CVE-2023-0134: 
vulnerability analysis and mitigation

A Use-after-free vulnerability (CVE-2023-0134) was discovered in the Cart feature of Google Chrome versions prior to 109.0.5414.74. The vulnerability was reported by Chaoyuan Peng (@ret2happy) on November 17, 2022, and was assigned a Medium severity rating by the Chromium security team (Chrome Release).

The vulnerability is a Use-after-free condition in the Cart functionality of Google Chrome. It allows an attacker to potentially exploit heap corruption through database corruption when combined with a crafted HTML page, but only after convincing a user to install a malicious extension (CVE Mitre). The vulnerability was deemed significant enough to warrant a $2,500 bounty reward (Chrome Release).

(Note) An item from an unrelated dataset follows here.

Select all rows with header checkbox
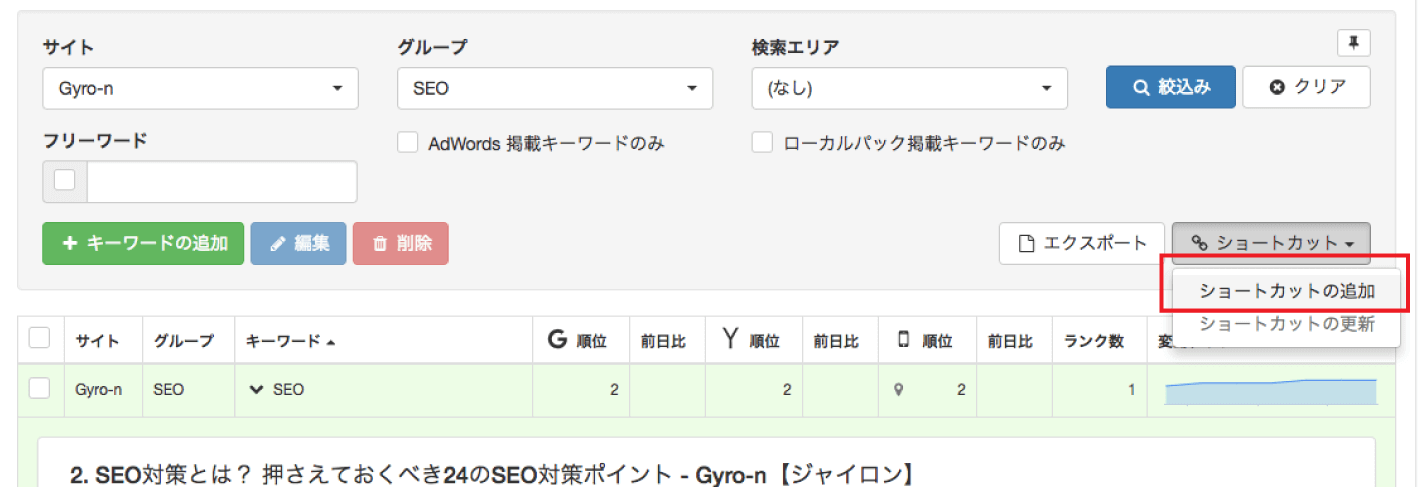 [x=40, y=339]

The vulnerability could potentially lead to heap corruption if successfully exploited, but requires user interaction in the form of installing a malicious extension. The Chromium security team classified this as a Medium severity issue, indicating significant but not critical risk (Chrome Release).

The vulnerability was patched in Chrome version 109.0.5414.74. Users and administrators are advised to update to this version or later to mitigate the risk. The fix was included in the January 2023 stable channel update for Chrome desktop (Chrome Release, Gentoo Security).